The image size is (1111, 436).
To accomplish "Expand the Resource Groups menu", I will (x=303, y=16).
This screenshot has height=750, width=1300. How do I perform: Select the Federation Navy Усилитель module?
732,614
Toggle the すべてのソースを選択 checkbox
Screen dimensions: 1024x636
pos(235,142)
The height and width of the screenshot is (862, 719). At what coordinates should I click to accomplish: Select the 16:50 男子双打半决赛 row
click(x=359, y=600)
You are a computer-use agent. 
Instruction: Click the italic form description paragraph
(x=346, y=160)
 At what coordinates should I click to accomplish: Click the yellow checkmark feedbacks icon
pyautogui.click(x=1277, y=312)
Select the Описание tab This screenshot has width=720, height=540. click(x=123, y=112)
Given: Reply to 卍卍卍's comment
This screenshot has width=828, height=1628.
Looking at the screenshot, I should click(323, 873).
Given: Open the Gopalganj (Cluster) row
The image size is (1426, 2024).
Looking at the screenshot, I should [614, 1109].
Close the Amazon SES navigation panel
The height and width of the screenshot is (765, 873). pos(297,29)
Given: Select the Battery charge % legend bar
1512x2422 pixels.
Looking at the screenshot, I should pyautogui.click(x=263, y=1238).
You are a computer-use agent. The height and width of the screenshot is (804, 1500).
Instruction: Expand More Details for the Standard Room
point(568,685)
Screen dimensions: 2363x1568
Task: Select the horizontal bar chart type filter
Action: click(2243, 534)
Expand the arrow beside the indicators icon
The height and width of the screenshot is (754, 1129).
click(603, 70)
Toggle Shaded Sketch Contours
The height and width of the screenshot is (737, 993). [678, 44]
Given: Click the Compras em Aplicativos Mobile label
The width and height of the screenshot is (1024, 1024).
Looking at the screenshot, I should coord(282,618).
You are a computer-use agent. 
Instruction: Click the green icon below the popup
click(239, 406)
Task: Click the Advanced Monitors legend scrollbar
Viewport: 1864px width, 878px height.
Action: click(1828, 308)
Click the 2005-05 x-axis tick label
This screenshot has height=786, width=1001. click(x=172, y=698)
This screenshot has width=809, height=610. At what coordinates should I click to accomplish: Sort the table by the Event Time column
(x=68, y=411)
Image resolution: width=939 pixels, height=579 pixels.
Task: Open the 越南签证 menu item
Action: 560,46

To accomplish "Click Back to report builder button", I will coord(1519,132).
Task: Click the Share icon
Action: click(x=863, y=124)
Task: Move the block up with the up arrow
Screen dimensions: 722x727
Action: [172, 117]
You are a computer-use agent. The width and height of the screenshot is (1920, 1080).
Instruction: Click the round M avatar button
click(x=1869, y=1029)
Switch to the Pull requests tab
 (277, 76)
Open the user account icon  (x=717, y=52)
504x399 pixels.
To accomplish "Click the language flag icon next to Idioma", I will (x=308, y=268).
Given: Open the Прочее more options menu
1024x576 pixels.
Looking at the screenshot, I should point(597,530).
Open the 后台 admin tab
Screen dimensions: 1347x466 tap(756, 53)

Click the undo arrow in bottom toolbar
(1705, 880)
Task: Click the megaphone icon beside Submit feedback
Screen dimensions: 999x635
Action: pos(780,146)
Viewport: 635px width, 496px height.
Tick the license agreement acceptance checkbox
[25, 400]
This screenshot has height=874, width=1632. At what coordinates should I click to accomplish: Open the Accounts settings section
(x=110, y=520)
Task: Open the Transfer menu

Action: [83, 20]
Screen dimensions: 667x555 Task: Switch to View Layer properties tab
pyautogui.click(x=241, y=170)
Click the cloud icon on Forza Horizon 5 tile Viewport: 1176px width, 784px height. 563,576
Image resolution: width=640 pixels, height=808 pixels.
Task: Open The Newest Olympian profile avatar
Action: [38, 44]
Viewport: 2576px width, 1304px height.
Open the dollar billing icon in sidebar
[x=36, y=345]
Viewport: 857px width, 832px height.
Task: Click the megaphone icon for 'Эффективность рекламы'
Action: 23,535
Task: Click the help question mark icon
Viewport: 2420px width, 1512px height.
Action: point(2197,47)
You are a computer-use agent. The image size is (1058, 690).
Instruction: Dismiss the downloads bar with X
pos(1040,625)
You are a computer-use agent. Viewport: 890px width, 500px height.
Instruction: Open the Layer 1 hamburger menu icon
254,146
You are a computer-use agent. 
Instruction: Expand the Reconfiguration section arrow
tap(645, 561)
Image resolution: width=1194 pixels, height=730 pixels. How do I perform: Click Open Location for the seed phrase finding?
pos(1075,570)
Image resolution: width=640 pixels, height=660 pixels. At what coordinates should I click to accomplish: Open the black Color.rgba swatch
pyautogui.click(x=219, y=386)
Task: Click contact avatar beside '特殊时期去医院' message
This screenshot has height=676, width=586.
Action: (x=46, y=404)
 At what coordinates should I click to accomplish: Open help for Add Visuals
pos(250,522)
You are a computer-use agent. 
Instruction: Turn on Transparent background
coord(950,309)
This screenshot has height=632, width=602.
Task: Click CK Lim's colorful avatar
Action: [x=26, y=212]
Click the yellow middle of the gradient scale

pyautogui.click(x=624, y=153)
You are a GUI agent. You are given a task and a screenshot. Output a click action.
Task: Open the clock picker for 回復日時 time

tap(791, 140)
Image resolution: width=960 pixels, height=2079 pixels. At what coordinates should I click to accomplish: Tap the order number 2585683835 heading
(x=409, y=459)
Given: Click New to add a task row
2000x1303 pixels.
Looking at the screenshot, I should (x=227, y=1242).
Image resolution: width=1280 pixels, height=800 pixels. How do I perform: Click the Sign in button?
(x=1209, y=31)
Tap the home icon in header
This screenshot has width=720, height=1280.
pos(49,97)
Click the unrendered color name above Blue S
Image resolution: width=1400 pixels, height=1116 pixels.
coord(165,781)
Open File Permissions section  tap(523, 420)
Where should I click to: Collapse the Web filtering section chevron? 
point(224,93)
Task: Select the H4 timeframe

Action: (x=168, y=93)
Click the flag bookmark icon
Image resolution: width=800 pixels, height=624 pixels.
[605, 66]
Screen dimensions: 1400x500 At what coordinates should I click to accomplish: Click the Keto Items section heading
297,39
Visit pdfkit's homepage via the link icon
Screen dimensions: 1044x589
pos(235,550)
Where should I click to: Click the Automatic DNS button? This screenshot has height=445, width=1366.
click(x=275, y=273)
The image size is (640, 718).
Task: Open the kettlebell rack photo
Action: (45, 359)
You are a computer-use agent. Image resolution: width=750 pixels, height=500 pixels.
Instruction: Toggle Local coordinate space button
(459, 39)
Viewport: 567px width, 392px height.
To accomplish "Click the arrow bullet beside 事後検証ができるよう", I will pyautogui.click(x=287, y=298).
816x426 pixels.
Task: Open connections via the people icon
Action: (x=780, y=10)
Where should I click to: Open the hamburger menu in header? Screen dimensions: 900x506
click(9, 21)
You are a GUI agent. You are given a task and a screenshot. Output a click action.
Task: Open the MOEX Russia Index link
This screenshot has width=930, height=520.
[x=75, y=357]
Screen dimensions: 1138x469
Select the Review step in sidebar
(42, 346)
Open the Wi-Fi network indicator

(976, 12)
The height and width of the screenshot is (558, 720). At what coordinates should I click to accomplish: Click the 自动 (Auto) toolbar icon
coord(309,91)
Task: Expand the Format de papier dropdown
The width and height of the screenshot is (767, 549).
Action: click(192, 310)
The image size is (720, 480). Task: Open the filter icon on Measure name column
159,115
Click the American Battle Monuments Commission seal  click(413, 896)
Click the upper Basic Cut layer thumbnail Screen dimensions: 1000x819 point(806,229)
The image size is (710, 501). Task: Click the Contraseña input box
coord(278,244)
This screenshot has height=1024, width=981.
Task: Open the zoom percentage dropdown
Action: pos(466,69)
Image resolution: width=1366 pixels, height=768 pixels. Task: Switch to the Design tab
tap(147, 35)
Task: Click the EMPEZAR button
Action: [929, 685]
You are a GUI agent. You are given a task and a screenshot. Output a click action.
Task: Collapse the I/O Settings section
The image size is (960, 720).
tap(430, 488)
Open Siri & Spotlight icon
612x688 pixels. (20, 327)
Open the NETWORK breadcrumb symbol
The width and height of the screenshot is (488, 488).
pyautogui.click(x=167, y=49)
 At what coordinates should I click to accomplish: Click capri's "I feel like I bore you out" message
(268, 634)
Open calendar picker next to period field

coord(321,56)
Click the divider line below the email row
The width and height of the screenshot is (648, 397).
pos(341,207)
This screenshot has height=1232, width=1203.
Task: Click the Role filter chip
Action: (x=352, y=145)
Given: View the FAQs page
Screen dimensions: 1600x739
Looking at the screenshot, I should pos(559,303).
__________________________________________________
**What to work on**
Retype the portion of the data above that starts on the line with "Instruction: Click the round M avatar button" and finishes on the line with "Task: Click the help question mark icon", including both of those lines.

**Task response**
Instruction: Click the round M avatar button
click(x=1869, y=1029)
Switch to the Pull requests tab
 (277, 76)
Open the user account icon  (x=717, y=52)
504x399 pixels.
To accomplish "Click the language flag icon next to Idioma", I will (x=308, y=268).
Given: Open the Прочее more options menu
1024x576 pixels.
Looking at the screenshot, I should point(597,530).
Open the 后台 admin tab
Screen dimensions: 1347x466 tap(756, 53)

Click the undo arrow in bottom toolbar
(1705, 880)
Task: Click the megaphone icon beside Submit feedback
Screen dimensions: 999x635
Action: pos(780,146)
Viewport: 635px width, 496px height.
Tick the license agreement acceptance checkbox
[25, 400]
This screenshot has height=874, width=1632. At what coordinates should I click to accomplish: Open the Accounts settings section
(x=110, y=520)
Task: Open the Transfer menu

Action: [83, 20]
Screen dimensions: 667x555 Task: Switch to View Layer properties tab
pyautogui.click(x=241, y=170)
Click the cloud icon on Forza Horizon 5 tile Viewport: 1176px width, 784px height. 563,576
Image resolution: width=640 pixels, height=808 pixels.
Task: Open The Newest Olympian profile avatar
Action: [38, 44]
Viewport: 2576px width, 1304px height.
Open the dollar billing icon in sidebar
[x=36, y=345]
Viewport: 857px width, 832px height.
Task: Click the megaphone icon for 'Эффективность рекламы'
Action: 23,535
Task: Click the help question mark icon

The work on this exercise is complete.